[Task prompt] Your job is to report every line of the entries that has "Πολιτική".

[Input for this task]
--- --- ---

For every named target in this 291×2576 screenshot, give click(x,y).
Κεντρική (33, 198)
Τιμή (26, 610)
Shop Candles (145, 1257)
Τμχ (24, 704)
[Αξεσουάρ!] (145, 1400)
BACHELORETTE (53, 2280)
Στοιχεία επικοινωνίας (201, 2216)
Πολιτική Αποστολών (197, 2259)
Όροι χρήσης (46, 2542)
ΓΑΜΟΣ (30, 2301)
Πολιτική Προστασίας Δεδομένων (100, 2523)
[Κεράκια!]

--- --- ---

[Output of the task]
Πολιτική Αποστολών (197, 2259)
Πολιτική Προστασίας Δεδομένων (100, 2523)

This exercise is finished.